I would like a partner that cares about me and wants to do nice things for me. Is that asking too much? I will still work and be capable of taking care of myself, but I would like someone that makes nice gestures, such as:


1) Hey - You are going to be 50. Let me take you on a nice little trip.


2) Oh my, your car is unsafe. Let's find you a better one.


3) Let's put your cell phone on my plan so you can get a discounted rate. Same for car insurance.


With the relationship that ended, everything was on my own. Every trip out of town was like a business negotiation. You owe me $62.50 for 1/2 of the motel room, I paid for gas, whose vehicle are we taking, etc. I am tired of living like that.


I fed him, gave him leftovers for his lunch, bought him gifts here and there and never asked for anything in return.

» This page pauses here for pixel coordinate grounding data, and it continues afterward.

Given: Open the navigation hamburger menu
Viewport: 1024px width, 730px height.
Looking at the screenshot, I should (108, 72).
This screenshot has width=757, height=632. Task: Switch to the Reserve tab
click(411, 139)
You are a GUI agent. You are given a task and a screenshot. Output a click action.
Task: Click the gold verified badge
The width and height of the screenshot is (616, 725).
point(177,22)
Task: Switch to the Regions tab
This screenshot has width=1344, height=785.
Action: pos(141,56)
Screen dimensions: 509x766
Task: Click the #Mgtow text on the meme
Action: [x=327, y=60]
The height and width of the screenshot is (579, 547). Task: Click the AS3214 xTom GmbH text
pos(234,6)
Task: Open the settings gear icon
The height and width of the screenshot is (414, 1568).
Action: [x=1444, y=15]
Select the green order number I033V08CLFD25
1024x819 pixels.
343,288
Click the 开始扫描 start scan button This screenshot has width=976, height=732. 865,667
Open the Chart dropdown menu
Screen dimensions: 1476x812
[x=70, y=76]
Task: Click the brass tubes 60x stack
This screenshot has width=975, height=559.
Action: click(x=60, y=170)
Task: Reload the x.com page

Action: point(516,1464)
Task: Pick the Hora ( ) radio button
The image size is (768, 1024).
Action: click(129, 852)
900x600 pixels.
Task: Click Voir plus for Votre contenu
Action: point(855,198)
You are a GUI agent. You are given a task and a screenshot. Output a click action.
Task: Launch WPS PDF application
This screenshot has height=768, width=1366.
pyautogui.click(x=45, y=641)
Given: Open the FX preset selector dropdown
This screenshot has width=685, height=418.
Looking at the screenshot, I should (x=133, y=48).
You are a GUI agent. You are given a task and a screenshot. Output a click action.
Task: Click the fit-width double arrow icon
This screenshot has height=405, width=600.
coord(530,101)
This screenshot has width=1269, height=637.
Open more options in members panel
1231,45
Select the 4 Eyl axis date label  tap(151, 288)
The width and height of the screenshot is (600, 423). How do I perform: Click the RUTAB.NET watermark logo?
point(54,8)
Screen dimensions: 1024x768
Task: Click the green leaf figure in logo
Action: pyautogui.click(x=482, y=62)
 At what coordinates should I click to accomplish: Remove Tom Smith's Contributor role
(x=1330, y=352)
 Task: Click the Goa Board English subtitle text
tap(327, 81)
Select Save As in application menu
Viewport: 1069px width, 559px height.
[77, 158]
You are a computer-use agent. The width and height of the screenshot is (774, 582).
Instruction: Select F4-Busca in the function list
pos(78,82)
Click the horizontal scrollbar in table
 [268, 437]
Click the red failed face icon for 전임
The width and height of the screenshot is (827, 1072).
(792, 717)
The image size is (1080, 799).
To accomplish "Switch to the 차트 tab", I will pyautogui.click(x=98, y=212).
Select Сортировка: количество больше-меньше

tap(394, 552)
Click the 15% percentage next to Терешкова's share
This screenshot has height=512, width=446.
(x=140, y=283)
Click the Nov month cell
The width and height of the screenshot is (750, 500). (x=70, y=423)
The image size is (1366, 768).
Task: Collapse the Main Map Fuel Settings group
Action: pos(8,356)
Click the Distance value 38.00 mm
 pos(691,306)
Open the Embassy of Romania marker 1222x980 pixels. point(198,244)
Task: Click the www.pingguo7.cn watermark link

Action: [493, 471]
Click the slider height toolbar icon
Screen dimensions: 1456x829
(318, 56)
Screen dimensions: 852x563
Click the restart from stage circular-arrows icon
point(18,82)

Now I want someone to lean on and someone to make nice gestures. Heck, I might not even take him up on them, but at least offer.


Is that wrong of me?
Primer, I totally get what you're saying, because I feel the exact same way! It's not wrong to feel that way. My current boyfriend was a lot like your ex. He always split the bill. Even after I tried leading by example and picking up the whole tab sometimes, or buying food he liked at the grocery store, or bringing him home food when I was out, or giving him money for the toll when he didn't have any cash. I wanted him to feel taken care of. I had to have several talks with him to let him know that splitting the bill every single time was not something I wanted in a relationship. It didn't make me feel cared for.

It's not about using someone or depending on someone for money. It's knowing that someone has your back, and that they care about your well-being and want to do things that make you happy. I swear, if I could find the male version of myself to date I would be in heaven.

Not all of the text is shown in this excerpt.